去年の今頃は、その朝顔が毎朝次々と咲いて、大きな花をテテと一緒に眺めていました。
1年前の今日、朝6時になる少し前、テテは空へと旅だってゆきました。
あの日から1年経つ日が来るなんて、まだまだ遠い先の事のように思っていたのに、
その日は本当に駆け足で、あっという間に来てしまいました。
緊張しながら、数日前からこの日を待ちました。
テテが空へ旅立ってしまったあの日と同じ日がやってくると思うと、
1年前のあの日の事が鮮明に思い出され、緊張で身体と心が強ばるのを感じました。
7日が来るのが怖かったのです。
テテとの生活が経たれてしまった日。
20年という月日を経た生活。
それは私にとって、私自身の半分が失われたような、大きなショックでした。
でもそれは同時にテテにとって、加齢と慢性腎不全という病気のために思うように動かなくなってしまった重い不自由な体から離れて、軽くなって自由になった体を得たという事でもあるのです。
思う存分駆け回ったり跳び回ったり、ご飯も美味しくたくさん食べる事ができる、
自由な気持ちのいい身体。
「虹の橋」という、空へ旅立った動物達とその飼い主さんの関わり合いを綴った詩があります。

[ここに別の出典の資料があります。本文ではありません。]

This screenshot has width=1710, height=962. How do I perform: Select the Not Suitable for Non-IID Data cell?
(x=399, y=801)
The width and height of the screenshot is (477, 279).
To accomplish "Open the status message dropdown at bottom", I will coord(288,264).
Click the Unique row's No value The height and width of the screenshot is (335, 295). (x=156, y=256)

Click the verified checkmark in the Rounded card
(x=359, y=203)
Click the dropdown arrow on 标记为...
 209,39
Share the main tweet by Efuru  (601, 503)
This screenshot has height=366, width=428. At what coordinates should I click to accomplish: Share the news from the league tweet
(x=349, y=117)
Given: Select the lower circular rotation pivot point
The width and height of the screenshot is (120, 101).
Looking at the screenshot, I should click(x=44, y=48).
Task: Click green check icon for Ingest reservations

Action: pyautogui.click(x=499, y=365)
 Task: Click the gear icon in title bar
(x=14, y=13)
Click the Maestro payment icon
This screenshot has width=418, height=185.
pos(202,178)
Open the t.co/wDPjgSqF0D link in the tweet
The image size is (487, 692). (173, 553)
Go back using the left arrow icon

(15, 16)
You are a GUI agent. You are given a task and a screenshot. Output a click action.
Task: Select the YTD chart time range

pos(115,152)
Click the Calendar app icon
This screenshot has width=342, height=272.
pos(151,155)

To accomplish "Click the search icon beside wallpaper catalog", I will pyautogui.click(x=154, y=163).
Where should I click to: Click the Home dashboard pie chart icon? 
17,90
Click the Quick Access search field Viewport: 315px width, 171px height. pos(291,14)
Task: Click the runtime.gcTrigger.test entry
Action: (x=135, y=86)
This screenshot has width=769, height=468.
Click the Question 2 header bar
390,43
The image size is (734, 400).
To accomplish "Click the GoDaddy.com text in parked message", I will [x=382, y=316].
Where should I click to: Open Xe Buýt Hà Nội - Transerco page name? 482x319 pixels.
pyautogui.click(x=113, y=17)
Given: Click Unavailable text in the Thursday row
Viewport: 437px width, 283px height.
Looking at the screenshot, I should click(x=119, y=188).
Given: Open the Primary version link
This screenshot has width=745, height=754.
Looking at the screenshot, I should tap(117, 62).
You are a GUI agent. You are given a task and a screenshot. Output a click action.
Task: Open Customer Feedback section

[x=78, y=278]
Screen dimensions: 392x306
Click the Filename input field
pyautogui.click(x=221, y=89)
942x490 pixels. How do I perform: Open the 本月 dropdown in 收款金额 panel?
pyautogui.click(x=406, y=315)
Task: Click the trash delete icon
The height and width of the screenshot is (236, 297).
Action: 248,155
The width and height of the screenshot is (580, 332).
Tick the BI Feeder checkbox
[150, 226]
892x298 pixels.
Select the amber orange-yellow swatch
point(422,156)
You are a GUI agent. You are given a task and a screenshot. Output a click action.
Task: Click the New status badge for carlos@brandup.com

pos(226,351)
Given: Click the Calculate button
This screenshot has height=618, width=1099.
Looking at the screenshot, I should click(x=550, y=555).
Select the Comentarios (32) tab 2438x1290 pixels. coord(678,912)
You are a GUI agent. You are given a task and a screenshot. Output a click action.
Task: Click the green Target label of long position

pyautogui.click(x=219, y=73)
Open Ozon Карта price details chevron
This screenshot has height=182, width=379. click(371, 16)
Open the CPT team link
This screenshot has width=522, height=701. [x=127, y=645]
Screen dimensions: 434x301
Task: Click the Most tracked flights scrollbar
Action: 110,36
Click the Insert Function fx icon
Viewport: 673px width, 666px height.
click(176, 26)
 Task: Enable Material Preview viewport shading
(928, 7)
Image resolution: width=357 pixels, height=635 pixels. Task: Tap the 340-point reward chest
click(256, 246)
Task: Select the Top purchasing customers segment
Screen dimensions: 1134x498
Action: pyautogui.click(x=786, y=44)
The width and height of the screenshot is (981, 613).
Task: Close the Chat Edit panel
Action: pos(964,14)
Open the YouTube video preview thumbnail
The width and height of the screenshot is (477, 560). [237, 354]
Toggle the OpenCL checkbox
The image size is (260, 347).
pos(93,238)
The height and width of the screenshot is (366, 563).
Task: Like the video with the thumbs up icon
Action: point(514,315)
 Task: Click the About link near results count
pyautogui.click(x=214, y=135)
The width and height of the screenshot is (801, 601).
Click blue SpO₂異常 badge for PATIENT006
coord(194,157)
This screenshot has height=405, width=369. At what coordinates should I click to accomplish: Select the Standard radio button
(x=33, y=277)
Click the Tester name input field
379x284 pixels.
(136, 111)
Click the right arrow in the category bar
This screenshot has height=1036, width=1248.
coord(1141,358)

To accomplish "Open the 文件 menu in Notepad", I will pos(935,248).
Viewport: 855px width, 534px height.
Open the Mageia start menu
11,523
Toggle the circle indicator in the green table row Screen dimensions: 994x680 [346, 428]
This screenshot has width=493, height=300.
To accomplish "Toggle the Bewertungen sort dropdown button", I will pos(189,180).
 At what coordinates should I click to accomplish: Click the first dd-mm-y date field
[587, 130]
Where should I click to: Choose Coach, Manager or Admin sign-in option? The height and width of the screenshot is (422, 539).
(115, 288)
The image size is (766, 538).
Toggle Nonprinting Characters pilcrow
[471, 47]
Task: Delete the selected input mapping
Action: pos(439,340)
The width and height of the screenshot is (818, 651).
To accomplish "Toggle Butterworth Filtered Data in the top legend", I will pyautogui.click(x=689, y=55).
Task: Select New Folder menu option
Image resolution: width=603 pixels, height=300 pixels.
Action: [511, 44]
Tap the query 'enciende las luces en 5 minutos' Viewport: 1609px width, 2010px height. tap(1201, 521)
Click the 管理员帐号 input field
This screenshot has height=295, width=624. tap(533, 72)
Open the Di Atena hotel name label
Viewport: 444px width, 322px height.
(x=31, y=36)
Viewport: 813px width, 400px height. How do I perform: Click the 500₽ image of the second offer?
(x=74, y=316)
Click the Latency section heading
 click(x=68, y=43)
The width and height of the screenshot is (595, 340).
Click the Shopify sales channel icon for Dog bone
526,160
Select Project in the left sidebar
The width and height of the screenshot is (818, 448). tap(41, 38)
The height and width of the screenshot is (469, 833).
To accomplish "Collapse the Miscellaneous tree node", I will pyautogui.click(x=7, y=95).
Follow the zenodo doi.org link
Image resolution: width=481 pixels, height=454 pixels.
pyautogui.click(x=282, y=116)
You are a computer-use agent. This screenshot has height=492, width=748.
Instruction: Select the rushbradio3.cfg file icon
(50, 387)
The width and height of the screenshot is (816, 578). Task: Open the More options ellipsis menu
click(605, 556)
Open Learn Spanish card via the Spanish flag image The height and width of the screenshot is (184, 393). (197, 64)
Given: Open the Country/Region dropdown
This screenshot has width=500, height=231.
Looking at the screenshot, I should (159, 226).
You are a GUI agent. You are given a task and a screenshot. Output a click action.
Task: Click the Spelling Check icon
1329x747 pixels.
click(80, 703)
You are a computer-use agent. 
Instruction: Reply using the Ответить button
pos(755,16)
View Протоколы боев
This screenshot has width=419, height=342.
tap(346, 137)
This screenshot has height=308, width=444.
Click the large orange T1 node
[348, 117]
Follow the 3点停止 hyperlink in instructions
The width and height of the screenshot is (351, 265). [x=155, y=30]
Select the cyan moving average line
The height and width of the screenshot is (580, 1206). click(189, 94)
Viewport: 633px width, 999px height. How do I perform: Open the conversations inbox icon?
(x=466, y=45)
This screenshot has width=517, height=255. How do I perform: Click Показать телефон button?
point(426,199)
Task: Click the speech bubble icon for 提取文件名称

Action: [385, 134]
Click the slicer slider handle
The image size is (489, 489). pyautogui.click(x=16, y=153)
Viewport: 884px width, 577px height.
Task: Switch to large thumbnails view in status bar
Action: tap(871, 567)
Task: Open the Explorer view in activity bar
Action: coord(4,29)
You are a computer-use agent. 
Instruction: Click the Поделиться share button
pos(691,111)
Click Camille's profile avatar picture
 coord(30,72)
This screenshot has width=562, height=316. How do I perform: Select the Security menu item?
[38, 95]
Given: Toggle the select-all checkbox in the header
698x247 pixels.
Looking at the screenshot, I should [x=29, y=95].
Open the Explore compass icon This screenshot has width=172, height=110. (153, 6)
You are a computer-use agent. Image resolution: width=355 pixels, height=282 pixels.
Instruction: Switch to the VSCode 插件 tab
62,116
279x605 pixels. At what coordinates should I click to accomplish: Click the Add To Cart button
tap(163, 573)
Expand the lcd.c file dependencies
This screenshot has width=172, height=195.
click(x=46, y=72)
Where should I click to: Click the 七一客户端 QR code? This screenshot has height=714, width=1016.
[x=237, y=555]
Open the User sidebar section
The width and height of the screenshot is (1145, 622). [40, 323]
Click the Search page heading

その詩によると、空には雨ばかり降っている場所があり、
その場所にしか住めない動物さん達が居るそうです。
その雨は、飼い主さんが流す涙。
飼い主さんが自分の愛する動物を亡くした事を哀しみ、ずっとずっと泣いたままだと、
その子はその雨の降る場所にずっと住むようになってしまうそうです。
その詩を読んだ時、それでは駄目だと思いました。
自分が流す涙がどんな意味をもつか、初めて分かりました。
自分が流す涙は自分のためだけであって、テテのためにはならない。
自分が流す涙でテテを不幸には絶対にしたくない。
それから、出来るだけ泣かないように努めてきました。
自由になった身体を得たテテを「良かったね」と言えるように、暖かく見守ってあげられるように。
涙ではなく笑顔を見せてあげられるように。
それが、これからの私がテテにしてあげられる事だと、
この一年をかけて、少しずつ思えるようになってきました。
死は終わりではなく、始まりの第一歩だと、
いつか、心からそう思えるようになりたいです。
その時にやっと、テテが空へ旅立った事を、本当に受け入れられるような気がします。
テテはBill Evansの「Waltz for Debby」が好きでした。
ご飯が食べられなくなり、寝たきりになってからも、
この曲をかけると、身体を横にしたまま、長い尻尾をゆっくりと振っていました。
心地良さそうに、ゆらんゆらんと。
テテが空へ旅だってから今日まで、
どうしても「Waltz for Debby」のCDをかけることができませんでした。
そして今夜、一年ぶりに「Waltz for Debby」が部屋に流れました。
私の横では、尻尾をゆらんゆらんと揺らしたテテが、目を細めながら、じっと聴いていました。